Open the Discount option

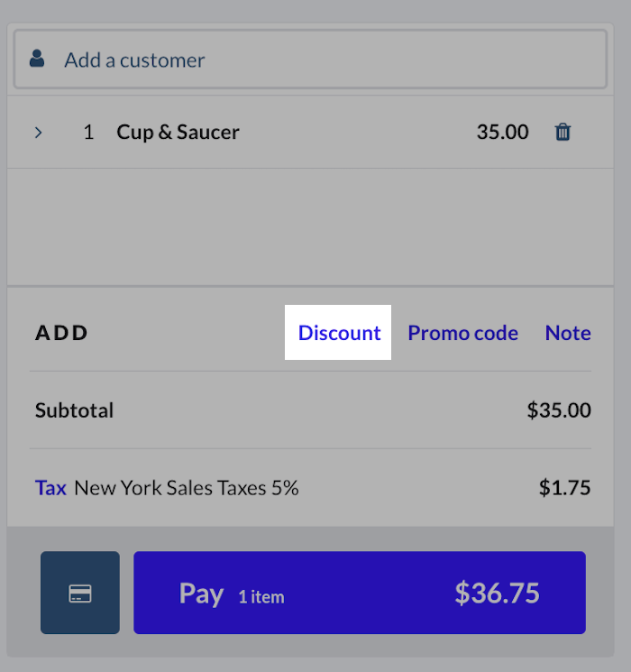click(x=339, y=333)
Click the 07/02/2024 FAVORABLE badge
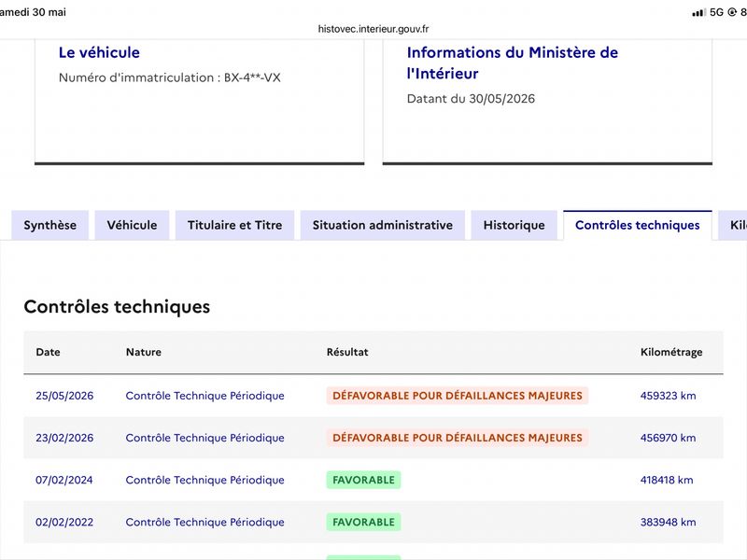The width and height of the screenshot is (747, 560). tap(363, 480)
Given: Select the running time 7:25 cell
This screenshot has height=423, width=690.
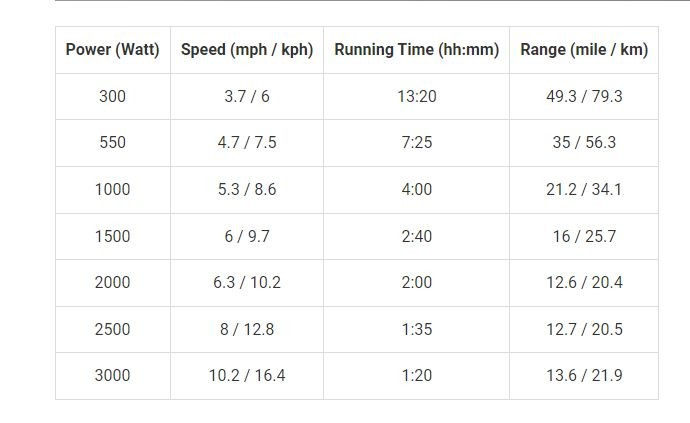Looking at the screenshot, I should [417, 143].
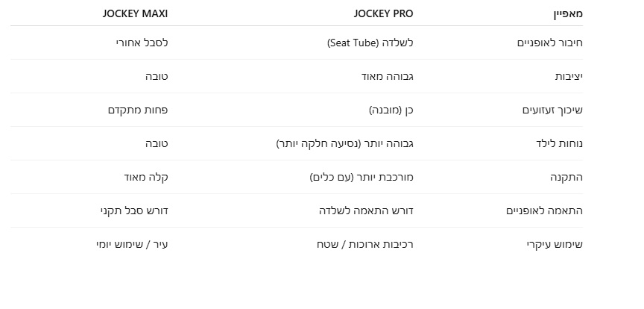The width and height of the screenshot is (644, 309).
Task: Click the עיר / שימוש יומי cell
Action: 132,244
------------------------------------
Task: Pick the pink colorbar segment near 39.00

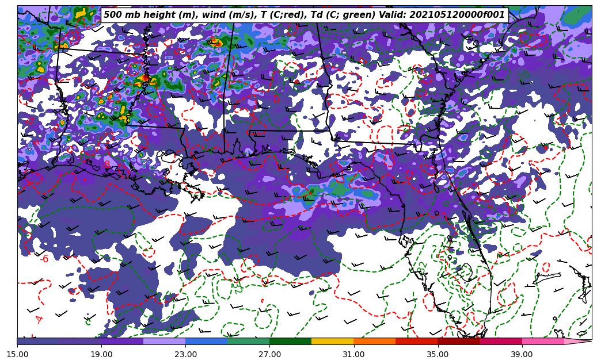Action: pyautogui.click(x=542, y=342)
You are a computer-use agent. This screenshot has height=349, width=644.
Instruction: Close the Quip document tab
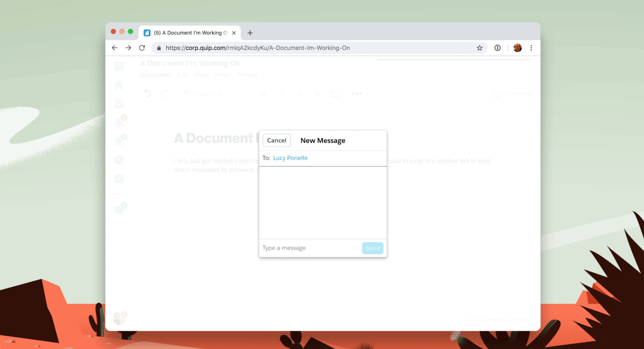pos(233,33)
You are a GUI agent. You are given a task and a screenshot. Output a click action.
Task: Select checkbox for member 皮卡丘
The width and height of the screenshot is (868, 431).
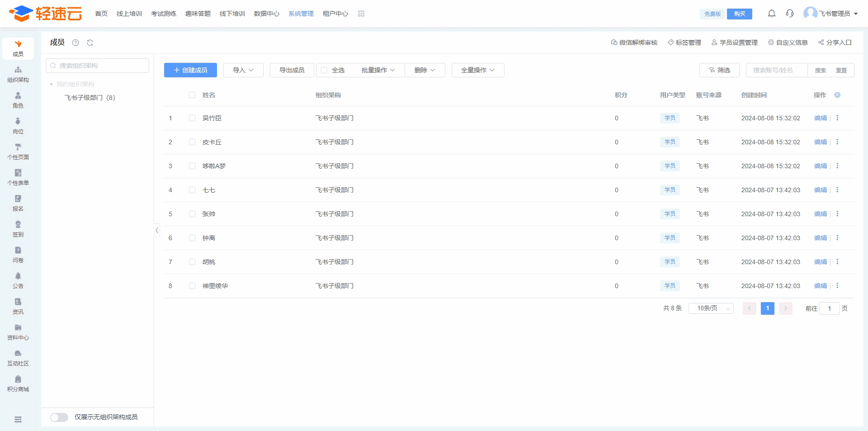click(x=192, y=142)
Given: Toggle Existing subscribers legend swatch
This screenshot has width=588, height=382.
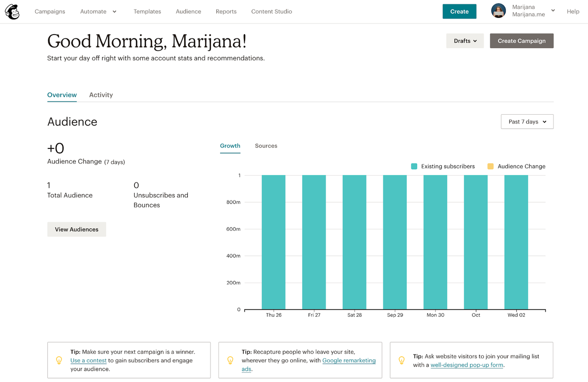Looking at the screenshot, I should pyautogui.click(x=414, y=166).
------------------------------------
◆ **TASK DETAILS**
Lines containing the string "agent" above: how many are there? Answer with the number only.

◆ **WORKED SOLUTION**
2